Recruitment of GABA A inhibition in rat neocortex is limited and not NMDA-
dependent.
Ling, Douglas S. F. and Larry S. Benardo.
Departments of Pharmacology and Neurology, State University of New York -
Health Science Center at Brooklyn, Brooklyn, NY 11203 (U.S.A.).
APStracts 2:0207N, 1995.
SUMMARY AND CONCLUSIONS
1 . The recruitment of evoked fast inhibitory postsynaptic currents (IPSCs)

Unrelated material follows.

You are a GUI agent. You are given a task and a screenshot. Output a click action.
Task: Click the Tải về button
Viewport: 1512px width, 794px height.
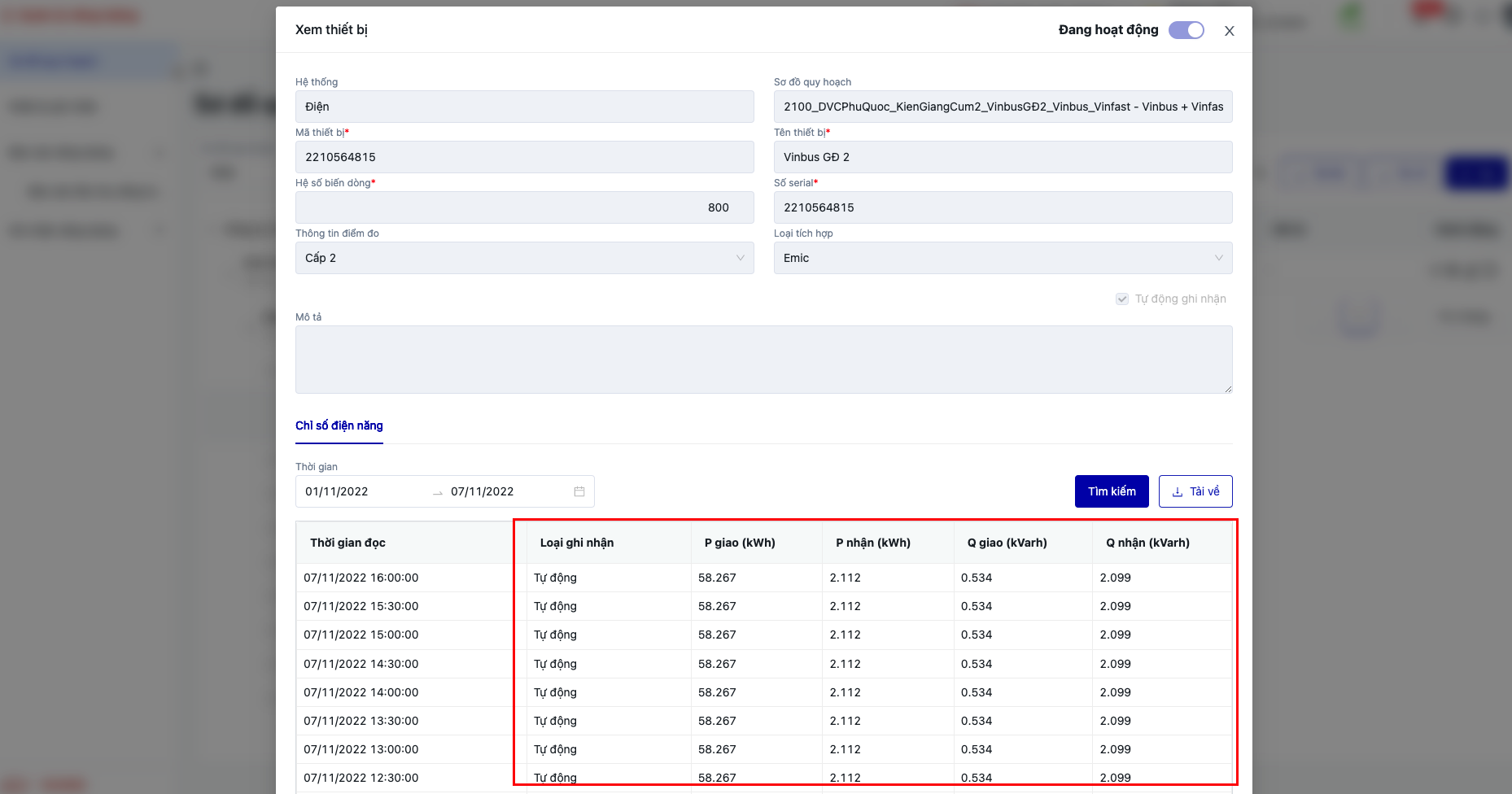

and excitatory postsynaptic currents (EPSCs) was examined using whole-cell
voltage-clamp recordings from layer V pyramidal neurons in slices of rat
somatosensory cortex. Synaptic currents were evoked with graded electrical
stimulation to assess the relative activation of IPSCs and EPSCs. Fast GABA A
ergic IPSCs were selectively recorded by holding cells at potentials equal to
EPSC reversal (0 ? mV). EPSCs were likewise isolated by holding cells at IPSC
reversal ( ? -75 ? mV). 2 . As stimulus intensities were increased, the
magnitude of the postsynaptic currents also increased. Over the range of
stimuli applied (2-10 V), EPSCs did not exhibit an upper limit. However, fast
GABA A -mediated IPSCs reached a maximum at intensities approximately 2X
threshold. 3 . The limit on fast inhibition was unresponsive to alterations
in NMDA-mediated excitation. Exposure to nominally magnesium-free solutions or
to the NMDA antagonist CPP did not affect the fast IPSC maximum. Shifts in the
input-output curves for submaximal activation of IPSCs were seen, which were
attributed to polysynaptic excitation. 4 . Blockade of AMPA/kainate (non-
NMDA) receptors with CNQX completely abolished synaptically driven, fast GABA
A -mediated inhibition. These findings suggested that neocortical inhibitory
cells could be driven exclusively through non-NMDA transmission. 5. By
comparison, in hippocampal CA1 pyramidal neurons maximal fast inhibition was
sensitive to both NMDA and non-NMDA receptor blockade. 6 . The results in
neocortex were corroborated by direct intracellular recordings from layer V-VI
interneurons. Non-NMDA receptor blockade with CNQX prevented synaptic
activation of action potentials in these cells, even during co-treatment with
magnesium-free solution. 7 . Together, these results suggest that recruitment
of GABA A ergic IPSCs in neocortex is ultimately driven via glutamatergic
afferents arriving at non-NMDA receptors on interneurons. Properties limiting
fast inhibition would favor the propagation of enhanced excitatory activity
through the neuronal network.
Received 30 March 1995; accepted in final form 18 July 1995.
APS Manuscript Number J211-5.
Article publication pending J. Neurophysiol.
ISSN 1080-4757 Copyright 1995 The American Physiological Society.
Published in APStracts on 30 July 1995.